Die Heilige Johanna der CDU

ANGELA MERKEL Über Karrieren hier wie dort

Wer auch nur einmal den umflorten Blick in ihrem Gesicht beobachtet hat, wird verstehen, weshalb der Dr. Kohl "das Mädchen", wie er sie nannte, so rückhaltlos förderte. Von einer, die so in die Welt schaut und sich so geriert, kann auch der beste Menschenkenner kaum erwarten, dass sie immer bereit sein würde, ihrem Wohltäter das nächstbeste Küchenmesser zwischen die Rippen zu jagen.

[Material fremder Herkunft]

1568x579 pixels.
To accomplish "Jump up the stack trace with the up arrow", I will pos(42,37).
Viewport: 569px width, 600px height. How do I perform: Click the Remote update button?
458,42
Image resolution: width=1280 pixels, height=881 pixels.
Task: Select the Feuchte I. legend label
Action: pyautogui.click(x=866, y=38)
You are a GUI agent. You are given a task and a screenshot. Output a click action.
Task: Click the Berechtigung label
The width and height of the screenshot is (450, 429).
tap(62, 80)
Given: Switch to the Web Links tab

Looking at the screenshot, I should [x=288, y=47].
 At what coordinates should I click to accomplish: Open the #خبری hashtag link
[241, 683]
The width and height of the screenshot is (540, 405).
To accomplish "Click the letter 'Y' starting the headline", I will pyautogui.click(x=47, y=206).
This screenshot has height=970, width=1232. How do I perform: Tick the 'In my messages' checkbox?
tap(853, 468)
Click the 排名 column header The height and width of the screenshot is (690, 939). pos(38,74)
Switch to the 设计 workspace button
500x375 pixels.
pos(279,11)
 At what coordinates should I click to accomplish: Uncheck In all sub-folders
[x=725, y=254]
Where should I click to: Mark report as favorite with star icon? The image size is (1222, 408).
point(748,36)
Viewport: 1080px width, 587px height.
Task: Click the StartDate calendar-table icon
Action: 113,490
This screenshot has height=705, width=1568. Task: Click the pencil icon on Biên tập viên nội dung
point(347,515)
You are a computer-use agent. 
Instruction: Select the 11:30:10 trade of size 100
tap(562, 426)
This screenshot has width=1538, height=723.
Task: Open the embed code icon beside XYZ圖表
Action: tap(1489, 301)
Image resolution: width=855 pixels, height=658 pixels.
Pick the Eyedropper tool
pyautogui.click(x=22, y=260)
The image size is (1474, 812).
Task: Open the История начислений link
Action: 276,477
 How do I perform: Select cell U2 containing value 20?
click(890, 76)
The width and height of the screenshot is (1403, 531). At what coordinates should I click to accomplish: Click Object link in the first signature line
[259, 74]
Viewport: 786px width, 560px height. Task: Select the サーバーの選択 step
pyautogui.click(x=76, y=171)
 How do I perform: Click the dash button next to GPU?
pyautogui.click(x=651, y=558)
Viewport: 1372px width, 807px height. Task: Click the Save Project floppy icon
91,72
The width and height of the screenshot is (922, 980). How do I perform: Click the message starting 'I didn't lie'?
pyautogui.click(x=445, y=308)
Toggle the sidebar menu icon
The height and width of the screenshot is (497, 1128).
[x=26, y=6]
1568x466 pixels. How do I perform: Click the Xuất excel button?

Ach, wie die meisten Wessis wusste der Dr. Kohl nicht, dass schon bei den Jungpionieren - und erst recht dann bei der FDJ, der Freien Deutschen Jugend, - diese Tarnmaske und das zugehörige unterwürfige Gehabe eifrig kultiviert wurden, und wer am besten liebedienerte, kam am raschesten nach oben; und wäre die Deutsche Demokratische Republik nicht, unter anderem genau deshalb, so ruhmlos kollabiert, Klein-Angela hätte auch dort eine bemerkenswerte Karriere vor sich gehabt. Nicht, dass in den letzten Tagen der DDR eine geheime Organisation ausgesuchte Leute dieser Art beauftragt hätte, an Schlüsselstellen gesamtdeutscher Ämter und Institutionen aktiv zu werden; nach solch romanhaftem Muster geht es in der Weltgeschichte nicht zu; aber es gibt im Leben, und besonders im politischen, menschliche Affinitäten, welche passende Teilchen veranlassen, einander anzuziehen und sich am Ende zu vereinen: eine Art physikalischer Vorgang, in dessen Verlauf eine FDJ-Sekretärin an einer DDR-Universität sich zur Generalsekretärin einer großen christlichen Partei der neuen Bundesrepublik mit entsprechenden Ehrgeizen und Machtvollkommenheiten wandeln kann.

Und wie perfekt sie anzuwenden weiß, was sie einmal gelernt hat! Wem, wenn nicht einer ehemaligen FDJlerin, würde das Phänomen Pubertät im Zusammenhang mit einem "alten Schlachtross", als welches sie den Dr. Kohl bezeichnet, in den Kopf kommen! So aber erfahren Deutschlands Christdemokraten aus ihrem berufenen Munde, dass es Zeit wäre, die alten pubertären Anhänglichkeiten abzustreifen und zu der menschlichen und moralischen Reife zu gelangen, für die Klein-Angela so vorbildhaft steht - und im übrigen wisse die Generalsekretärin natürlich nichts vom Finanzgebaren ihres obersten Chefs.

Dafür aber zeigt diese heilige Johanna der CDU einen respektablen Instinkt für den richtigen Zeitpunkt von Finten, Retraiten und Richtungsveränderungen. Blick und Miene verdecken die Wendigkeit ihrer Gedanken, die leichtfüßig dahergetrappelt kommen wie jene Nager, die beim geringsten Glucksen im Laderaum schon in Scharen zum Deck hinauf streben, um das sinkende Schiff noch rechtzeitig zu verlassen. Hier zeigt sich, wie allgemein bemerkt wird, eine neue politische Generation; ob eine bessere, wird sich weisen; eine listigere jedenfalls, wie schon ihre Entstehungsgeschichte vermuten lässt. Die Erfolge des Dr. Kohl haben eben aus dem Osten nicht nur die Braven und Lieben und Geduldigen in den großen Topf der deutschen Einheit gespült, sondern auch die mit den eigenen, nicht immer edlen Zielen - und da quirlen sie nun herum.